I think a big part of being good at this is being an early adopter on guys that absolutely look the part and being willing to “buy high” compared to their months-old rookie draft value, before we actually get close to the real high point. Now you can certainly whiff doing this, but you can also lock down guys before they go from risers for some to studs for all.
It doesn’t even just apply to rookies. Last year I got Waller for free all over but sold in one league for some prospects, thinking that I’d done well just to capitalize on the announcement that he’d be the starter. After one actual NFL game or so I immediately bought him back and made the guy feel like he’d made a quick profit (which in some ways he had although I preferred my pieces) on my indecisiveness about Waller—but imo it was actually decisiveness and realizing I’d erred in thinking I’d already “sold high” when he clearly had a lot of height left in him, value wise.
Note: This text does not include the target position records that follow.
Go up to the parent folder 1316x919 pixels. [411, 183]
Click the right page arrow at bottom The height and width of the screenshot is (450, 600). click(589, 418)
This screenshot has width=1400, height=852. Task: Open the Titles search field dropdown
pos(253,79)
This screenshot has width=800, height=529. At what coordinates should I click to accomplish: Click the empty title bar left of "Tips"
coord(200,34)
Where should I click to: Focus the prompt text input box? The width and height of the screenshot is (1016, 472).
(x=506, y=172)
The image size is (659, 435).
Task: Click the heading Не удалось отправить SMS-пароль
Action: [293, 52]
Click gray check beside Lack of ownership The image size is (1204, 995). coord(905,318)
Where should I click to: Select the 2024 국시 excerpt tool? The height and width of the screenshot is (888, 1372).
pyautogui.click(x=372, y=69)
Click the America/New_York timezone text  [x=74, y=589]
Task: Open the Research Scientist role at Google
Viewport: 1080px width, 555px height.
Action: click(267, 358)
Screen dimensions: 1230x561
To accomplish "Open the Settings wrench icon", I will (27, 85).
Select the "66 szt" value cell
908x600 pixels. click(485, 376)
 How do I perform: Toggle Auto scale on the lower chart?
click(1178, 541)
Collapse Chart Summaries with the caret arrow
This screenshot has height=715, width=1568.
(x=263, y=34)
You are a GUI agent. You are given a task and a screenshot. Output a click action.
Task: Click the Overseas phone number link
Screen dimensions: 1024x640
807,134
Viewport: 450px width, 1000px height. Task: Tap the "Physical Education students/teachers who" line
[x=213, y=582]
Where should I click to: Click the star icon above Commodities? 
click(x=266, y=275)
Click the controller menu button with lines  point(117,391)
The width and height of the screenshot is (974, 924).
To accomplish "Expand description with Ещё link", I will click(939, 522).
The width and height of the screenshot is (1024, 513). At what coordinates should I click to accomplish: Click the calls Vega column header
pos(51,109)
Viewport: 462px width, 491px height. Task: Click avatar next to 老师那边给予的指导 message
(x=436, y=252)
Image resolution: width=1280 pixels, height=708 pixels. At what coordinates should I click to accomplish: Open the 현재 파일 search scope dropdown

This has been the foundation of my dynasty strategy for the last 3+ years now. It seems like every year I'm getting in a discussion with someone on here who is saying "don't overreact to 4-5 weeks" and I'm replying with "underreacting to these 4-5 weeks is even more detrimental". Glad to see someone coming in on the same side this year.
Like you said, it doesn't apply only to rookies. Dynasty rankings change wildly from year to year but people/rankers are tentative about making big moves in-season, instead saving them for the following offseason even though the likely path is pretty clear in-season.
While I realize startup ADP isn't a perfect reflection of trade value it is probably the closest thing we have to putting a historic number to it. Look at some of the guys that made moves in startup ADP from 2019 pre-season to 2019 4-5 weeks into the season and how that trend continued and amplified into the following offseason.
David Johnson fell from late 1st startup value to late 2nd startup value 4-5 weeks into last season.
Le"veon Bell fell from late 1st startup to early 2nd startup.
Odell Beckham early 1st -> late 1st
James Conner early 2nd -> mid 3rd
And the same thing in the other direction
Derrick Henry mid 4th startup pre-season to mid-3rd in October
AJ Brown mid 8th -> early 5th
DK Metcalf late 7th -> early 5th
Chris Godwin mid 5th -> late 2nd
Obviously it's not perfect and there are guys like Mixon who bounce back. But consider that at this time last year selling OBJ for 1st round startup value was "selling low". Selling Le'Veon/DJ for 2nd round startup value was "selling low". Buying Derrick Henry at 3rd round startup value or AJB/DK at 5th round value were all "buying high". Then consider what all those guys were worth once the offseason rolled around even though their pace through the rest of the season didn't really change.
There are plenty of guys that will follow that same trend this year, even if they seem obvious. "Overpaying" for Claypool or Lamb or those guys is fine by me because buying high now might be the cheapest they will ever be moving forward. Even obvious ones like Metcalf. I look around trade threads and I see people wary about trading away Michael Thomas for DK+. Yet it seems fairly likely/predictable that next offseason MT will not be enough for DK and even something like MT+1st probably won't be enough. So he's a guy I'm buying "high" everywhere I can even at "outrageous" value because I don't think we've even begun to see "outrageous".